CLÁUDIO MORENO*
Ao meu pai.
Pais e filhos – este é o tema da cena magistral que Homero escolheu para encerrar a sua Ilíada. No mais famoso confronto de toda a guerra de Troia, Aquiles, o grande guerreiro grego, filho de uma deusa e de um mortal, venceu facilmente a Heitor, o mais valoroso dos troianos. Não satisfeito em matar Heitor, Aquiles amarrou o corpo no seu carro e o arrastou pelo pó da planície até o acampamento grego, onde o deixou insepulto, para ser devorado pelos cães famintos que rondavam, aos bandos, o campo de batalha. Do alto das muralhas da cidade, entre os troianos que assistiam estarrecidos à morte de seu herói, ninguém se desesperou mais do que Príamo, seu pai, o velho rei de Troia, por não poder dar ao filho um digno funeral, dentro dos antigos ritos.

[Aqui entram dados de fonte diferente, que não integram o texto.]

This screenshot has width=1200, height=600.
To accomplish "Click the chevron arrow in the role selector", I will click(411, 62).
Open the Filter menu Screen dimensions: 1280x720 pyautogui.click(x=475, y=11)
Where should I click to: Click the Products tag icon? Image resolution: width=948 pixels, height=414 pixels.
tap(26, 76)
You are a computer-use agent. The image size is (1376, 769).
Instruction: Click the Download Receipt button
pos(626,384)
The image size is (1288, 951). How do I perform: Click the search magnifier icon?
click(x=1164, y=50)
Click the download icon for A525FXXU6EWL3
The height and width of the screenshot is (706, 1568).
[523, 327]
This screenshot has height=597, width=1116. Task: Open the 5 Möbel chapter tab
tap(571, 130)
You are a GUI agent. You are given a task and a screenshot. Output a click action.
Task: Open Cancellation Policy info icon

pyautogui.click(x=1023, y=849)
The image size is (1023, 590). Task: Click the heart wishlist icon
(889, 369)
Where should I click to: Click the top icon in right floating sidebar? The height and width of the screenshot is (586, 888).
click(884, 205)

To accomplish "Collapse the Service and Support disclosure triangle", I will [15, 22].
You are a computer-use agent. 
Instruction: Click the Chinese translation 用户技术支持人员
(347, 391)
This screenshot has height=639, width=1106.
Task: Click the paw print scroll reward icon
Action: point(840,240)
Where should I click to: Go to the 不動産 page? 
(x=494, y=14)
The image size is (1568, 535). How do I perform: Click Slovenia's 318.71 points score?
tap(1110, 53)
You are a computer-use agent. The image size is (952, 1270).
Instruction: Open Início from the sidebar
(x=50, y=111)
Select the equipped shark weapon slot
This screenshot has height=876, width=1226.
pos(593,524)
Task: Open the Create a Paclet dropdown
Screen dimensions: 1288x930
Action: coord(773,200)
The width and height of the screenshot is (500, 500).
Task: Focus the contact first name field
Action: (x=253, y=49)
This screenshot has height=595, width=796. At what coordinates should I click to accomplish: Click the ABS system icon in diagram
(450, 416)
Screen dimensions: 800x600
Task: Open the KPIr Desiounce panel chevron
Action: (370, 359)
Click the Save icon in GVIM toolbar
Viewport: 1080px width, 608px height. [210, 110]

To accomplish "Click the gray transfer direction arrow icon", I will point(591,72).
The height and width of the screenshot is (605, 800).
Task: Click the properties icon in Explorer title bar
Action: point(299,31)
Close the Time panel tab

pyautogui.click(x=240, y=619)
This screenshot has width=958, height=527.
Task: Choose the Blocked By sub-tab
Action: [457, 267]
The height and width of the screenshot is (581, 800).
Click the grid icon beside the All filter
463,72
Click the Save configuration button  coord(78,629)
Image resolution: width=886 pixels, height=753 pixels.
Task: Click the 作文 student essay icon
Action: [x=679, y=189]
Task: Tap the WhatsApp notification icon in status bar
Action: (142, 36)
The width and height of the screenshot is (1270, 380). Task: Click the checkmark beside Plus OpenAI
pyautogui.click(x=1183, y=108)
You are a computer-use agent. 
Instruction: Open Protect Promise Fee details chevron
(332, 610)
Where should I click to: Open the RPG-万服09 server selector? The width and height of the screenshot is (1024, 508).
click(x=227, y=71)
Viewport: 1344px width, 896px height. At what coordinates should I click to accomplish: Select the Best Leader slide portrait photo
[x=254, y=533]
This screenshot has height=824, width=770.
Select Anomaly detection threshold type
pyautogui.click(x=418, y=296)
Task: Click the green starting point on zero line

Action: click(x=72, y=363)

Lá em cima, no Olimpo, os deuses também se indignaram com o triste destino de Heitor: ele era um homem justo, um grande guerreiro, e não merecia esse derradeiro ultraje. A uma ordem de Zeus, o cadáver do herói foi coberto por um bálsamo divino que o protegia da putrefação; Íris, a deusa mensageira, foi sugerir a Príamo que oferecesse um rico resgate pelo corpo, como era costume entre os gregos, enquanto a deusa Tétis, mãe de Aquiles, foi até sua tenda para convencê-lo a devolver Heitor a sua família.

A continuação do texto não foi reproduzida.